* **Instructions to follow**
Would you please write out each entry that follows, exactly as written?

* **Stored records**
╭──

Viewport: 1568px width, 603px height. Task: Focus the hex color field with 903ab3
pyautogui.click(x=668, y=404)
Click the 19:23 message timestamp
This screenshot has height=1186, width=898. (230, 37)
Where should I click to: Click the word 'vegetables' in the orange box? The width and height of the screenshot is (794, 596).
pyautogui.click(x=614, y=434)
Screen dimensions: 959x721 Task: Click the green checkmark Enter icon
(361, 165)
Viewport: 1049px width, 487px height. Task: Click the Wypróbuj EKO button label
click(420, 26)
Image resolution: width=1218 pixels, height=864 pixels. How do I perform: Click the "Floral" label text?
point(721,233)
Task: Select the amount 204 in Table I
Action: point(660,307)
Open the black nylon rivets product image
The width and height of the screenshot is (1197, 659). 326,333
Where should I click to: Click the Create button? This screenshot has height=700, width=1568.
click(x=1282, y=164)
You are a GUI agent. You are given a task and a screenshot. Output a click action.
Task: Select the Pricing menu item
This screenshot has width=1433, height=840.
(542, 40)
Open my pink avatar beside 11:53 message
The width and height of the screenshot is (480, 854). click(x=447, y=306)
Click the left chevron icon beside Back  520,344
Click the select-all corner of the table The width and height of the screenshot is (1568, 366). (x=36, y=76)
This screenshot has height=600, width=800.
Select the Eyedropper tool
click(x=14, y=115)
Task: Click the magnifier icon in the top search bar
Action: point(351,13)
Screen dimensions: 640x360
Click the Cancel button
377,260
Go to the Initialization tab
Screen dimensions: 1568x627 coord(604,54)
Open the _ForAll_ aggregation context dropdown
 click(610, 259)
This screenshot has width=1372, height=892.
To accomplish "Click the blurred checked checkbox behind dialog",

╰──

* **Exercise answer**
Viewport: 1568px width, 603px height. Task: Focus the hex color field with 903ab3
pyautogui.click(x=668, y=404)
Click the 19:23 message timestamp
This screenshot has height=1186, width=898. (230, 37)
Where should I click to: Click the word 'vegetables' in the orange box? The width and height of the screenshot is (794, 596).
pyautogui.click(x=614, y=434)
Screen dimensions: 959x721 Task: Click the green checkmark Enter icon
(361, 165)
Viewport: 1049px width, 487px height. Task: Click the Wypróbuj EKO button label
click(420, 26)
Image resolution: width=1218 pixels, height=864 pixels. How do I perform: Click the "Floral" label text?
point(721,233)
Task: Select the amount 204 in Table I
Action: point(660,307)
Open the black nylon rivets product image
The width and height of the screenshot is (1197, 659). 326,333
Where should I click to: Click the Create button? This screenshot has height=700, width=1568.
click(x=1282, y=164)
You are a GUI agent. You are given a task and a screenshot. Output a click action.
Task: Select the Pricing menu item
This screenshot has width=1433, height=840.
(542, 40)
Open my pink avatar beside 11:53 message
The width and height of the screenshot is (480, 854). click(x=447, y=306)
Click the left chevron icon beside Back  520,344
Click the select-all corner of the table The width and height of the screenshot is (1568, 366). (x=36, y=76)
This screenshot has height=600, width=800.
Select the Eyedropper tool
click(x=14, y=115)
Task: Click the magnifier icon in the top search bar
Action: point(351,13)
Screen dimensions: 640x360
Click the Cancel button
377,260
Go to the Initialization tab
Screen dimensions: 1568x627 coord(604,54)
Open the _ForAll_ aggregation context dropdown
 click(610, 259)
This screenshot has width=1372, height=892.
To accomplish "Click the blurred checked checkbox behind dialog",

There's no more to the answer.